Published on October 28, 2025 6:55 PM GMT
Substack version here:
https://andreinfante.substack.com/p/when-will-ai-transform-the-economy
A caricature of a common Twitter argument:
”Hey it seems like language models can do a lot of humanlike cognitive tasks, look at this impressive example! That seems like something that would transform the economy.”
“Well, smart guy, these things have been out for a couple of years now. Why isn’t the economy transformed yet?”
This does strike me as a little bit mysterious. The models can do impressive things- solving programming tasks, tackling math and logic puzzles, and answering detailed scientific questions. The median human can barely do these things at all, and the best language models can often do them very well. This seems like an indicator that language models should be well positioned to replace human knowledge workers in droves.
However, even industries that have adopted language models aggressively (e.g. software engineering) are not seeing huge changes to employment or productivity so far. Even accounting for lagging indicators, many early predictions of immediate economic transformation and mass unemployment have not been borne out.
Anecdotally, if I throw a random bite-sized problem at AI, it often totally knocks my socks off (especially taking speed into account). But if I try to use it to solve real problems in my actual job for any length of time, the shine starts to come off a little bit. As a software engineer, these tools genuinely help me (especially in areas where I am less proficient, like web development). But they are not revolutionary. I am not ten times more productive.
One way to relax this apparent tension is to reframe the issue in terms of ceilings and floors. The models have quite high intelligence ceilings (the greatest complexity of task they can sometimes do), better than most humans. However, their intelligence floors (the simplest task they sometimes fail at) are fairly low: they make mistakes that you would expect from a young child, or someone with a cognitive impairment. This combination makes them impressive, but unreliable.
This combination is pretty rare in humans! Human ceilings and floors tend to only be so far apart. I think this is one of the reasons why these things are so polarizing. People latch onto either the bottom or top end of their performance distribution and use it to either dismiss them as shallow babblers or overhype their short term potential, glossing over their limitations. People want to project human assumptions onto inhuman systems: either the unreliability means the impressive stuff must be fake, or vice versa.
Graphically, this idea would look something like this:
A Case Study: A Model of Automating Translation
Let’s take a look at what this unreliability means for the economic impact of AI using a simple model.
Suppose you have a firm that employs people to translate non-fiction books. The firm can hire humans to do this task ~perfectly, at $60 an hour, taking 300 hours to complete a typical book of 5000 sentences, for a cost of $18,000. These humans can also review a machine-generated solution and fix mistakes as they spot them. In the case of a translation that happens to be perfect, this is the time to simply review both carefully (say, 100 hours or $6000, ~10x longer than casual readthrough of both texts). If the translation is imperfect, there is additional cost to redo each incorrect portion. And, of course, the firm has the option to run the machine translator and simply send the work out the door unchecked. The company pays a reputational cost of $50 in expected lost future business for each wrongly translated sentence that sneaks into a published book (I admit this figure is totally arbitrary, see sensitivity analysis if you object). The machine is assumed to be trivially cheap compared to human labor (usually true and doesn’t change the conclusions much). We assume the firm will pick the strategy that minimizes overall cost at each point.

━━━━━━━━━━━━━━━━━━━━

**What you are asked to do**
In the post on when AI will transform the economy, what reputational cost does the translation firm pay for each wrongly translated sentence that slips into a published book?

**Data entries**

━━━━━━━━━━━━━━━━━━━━

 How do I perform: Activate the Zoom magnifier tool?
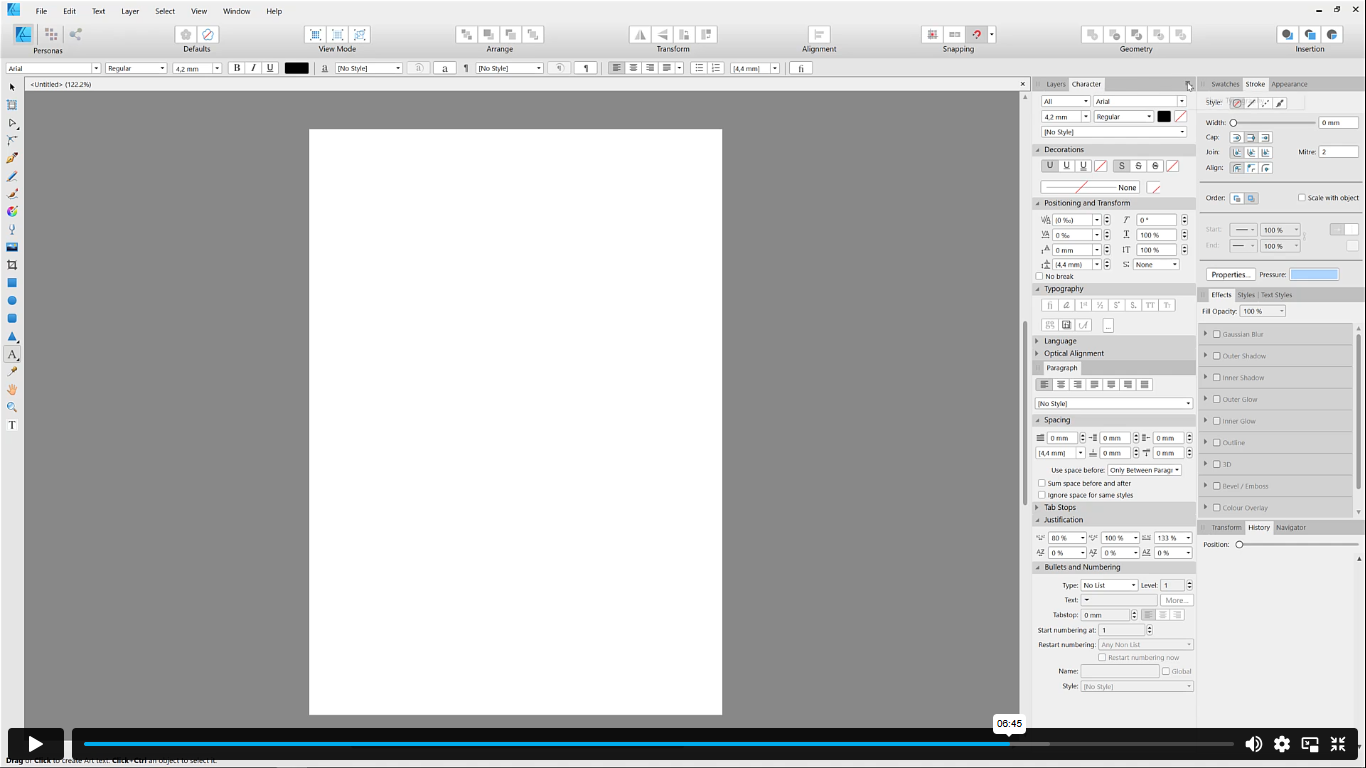(x=12, y=407)
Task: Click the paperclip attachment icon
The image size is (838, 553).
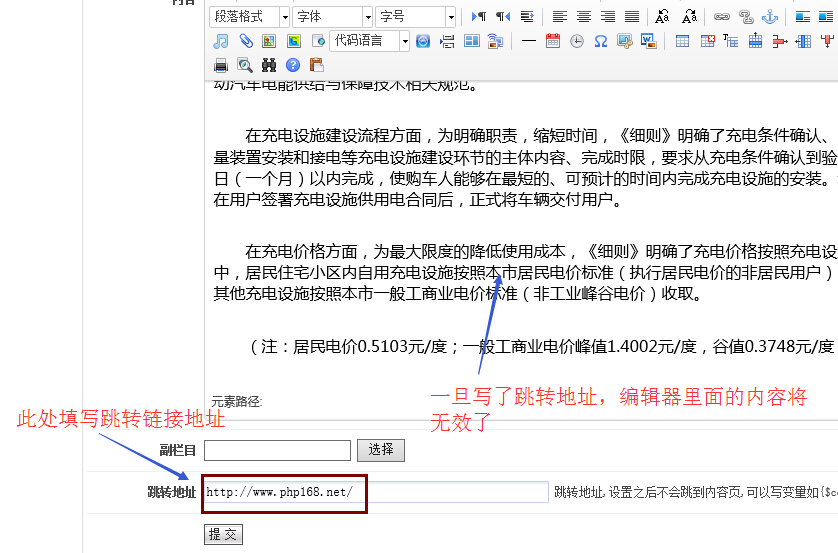Action: click(x=245, y=41)
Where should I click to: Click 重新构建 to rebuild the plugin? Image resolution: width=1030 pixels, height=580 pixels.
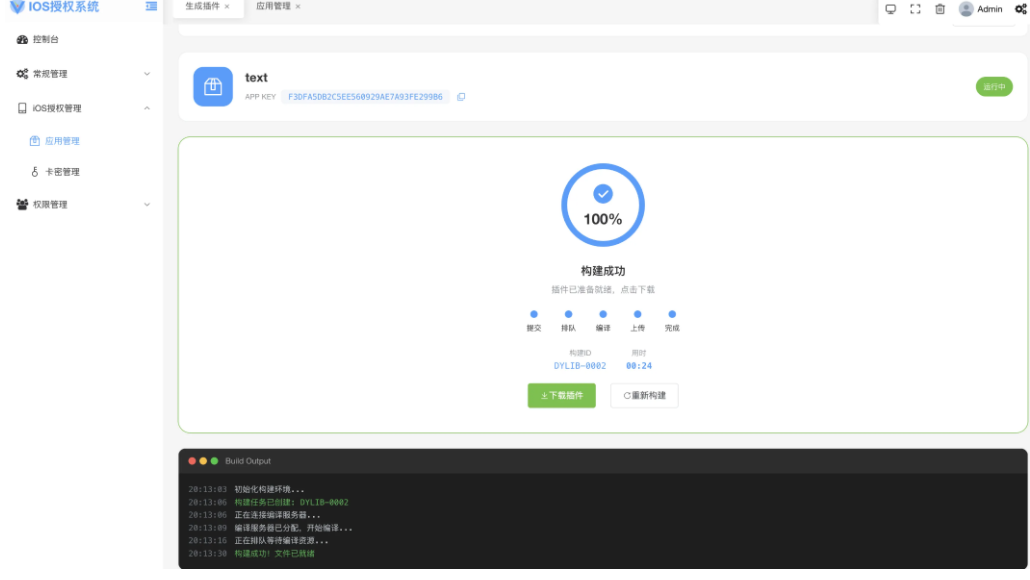(644, 395)
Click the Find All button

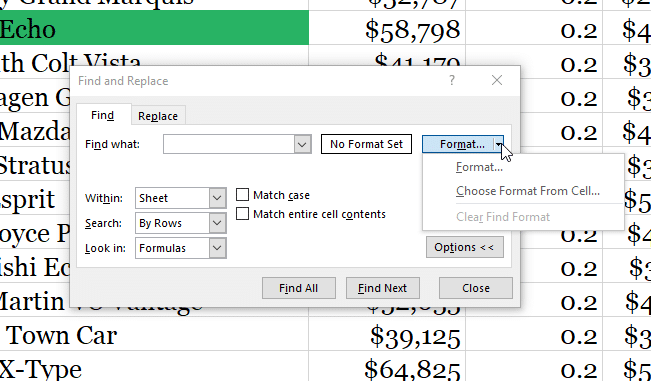[x=299, y=288]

━━━━━━━━━━━━━━━━━━━━

**Output**
$50 in expected lost future business.